» Task requirements
Of the lines below, copy those that hold the word "Open".

» Information
-*-*-

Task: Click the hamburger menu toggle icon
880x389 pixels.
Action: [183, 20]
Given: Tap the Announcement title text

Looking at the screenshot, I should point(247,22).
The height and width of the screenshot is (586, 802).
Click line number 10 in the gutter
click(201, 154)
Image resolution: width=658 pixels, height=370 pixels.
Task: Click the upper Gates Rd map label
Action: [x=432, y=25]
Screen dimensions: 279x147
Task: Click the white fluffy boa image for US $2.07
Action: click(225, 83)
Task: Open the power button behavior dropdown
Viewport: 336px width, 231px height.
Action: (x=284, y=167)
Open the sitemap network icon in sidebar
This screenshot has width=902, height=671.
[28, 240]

-*-*-

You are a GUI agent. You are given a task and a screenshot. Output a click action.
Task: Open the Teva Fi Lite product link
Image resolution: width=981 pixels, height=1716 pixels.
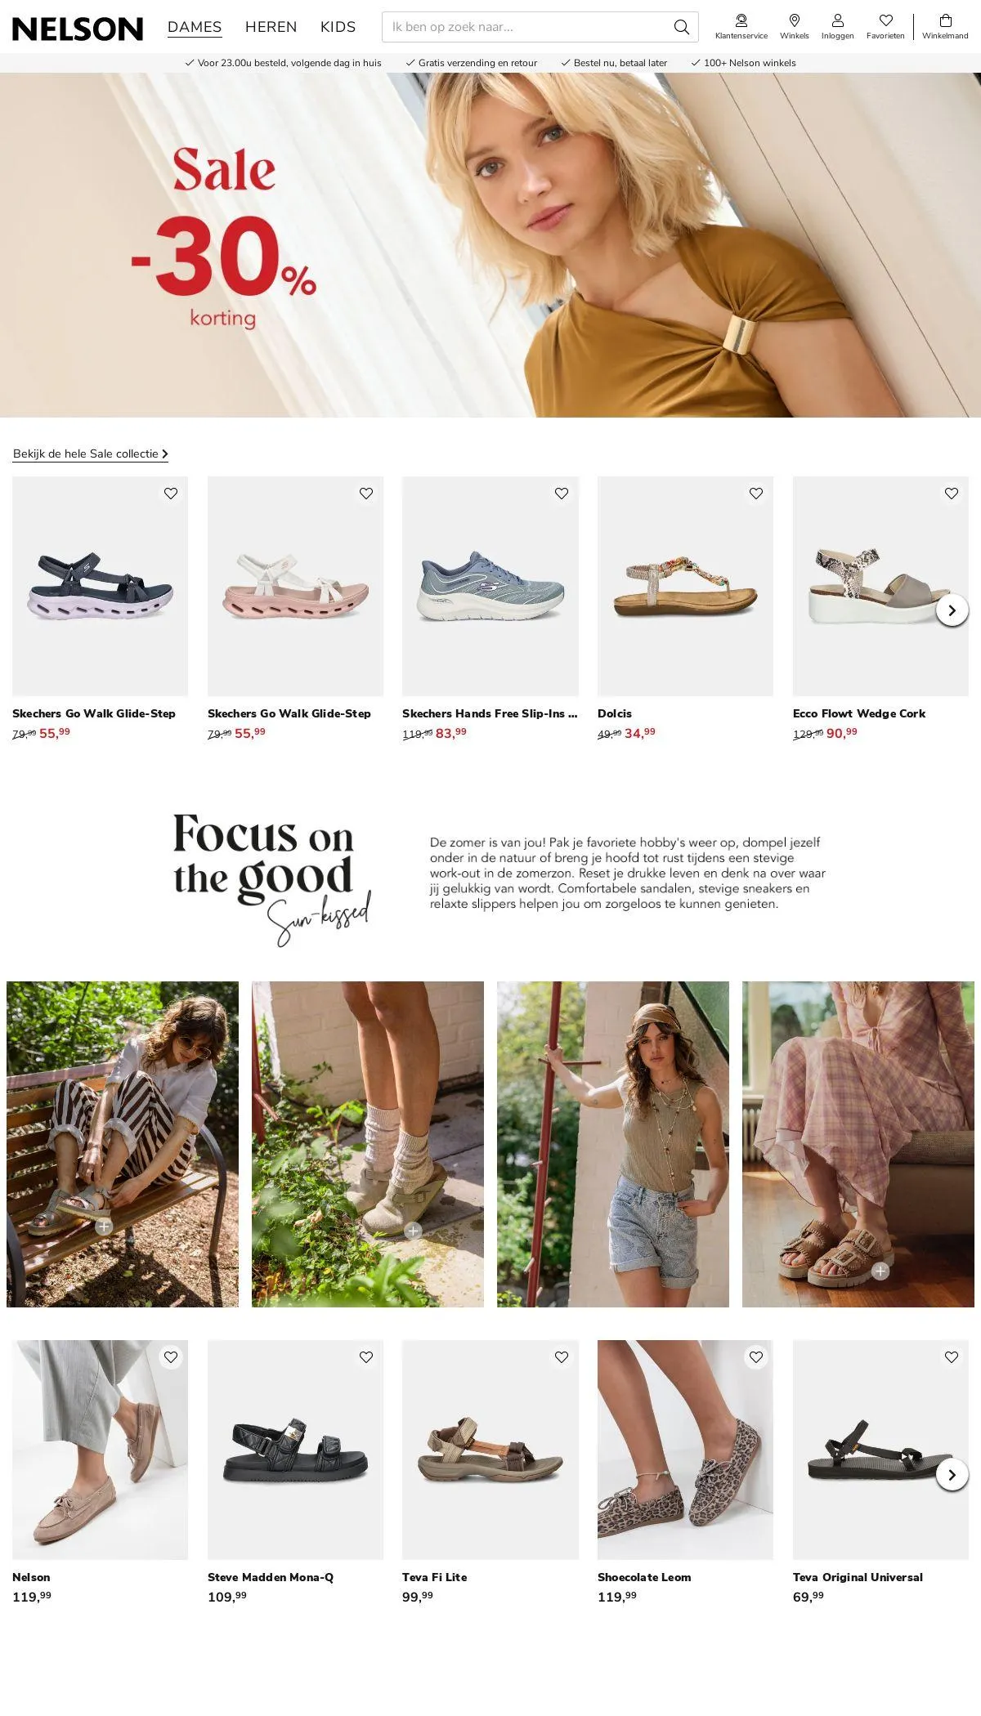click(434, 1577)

-*-*-

» Written response
Task: Open the power button behavior dropdown
Open the sitemap network icon in sidebar
Task: Open the Teva Fi Lite product link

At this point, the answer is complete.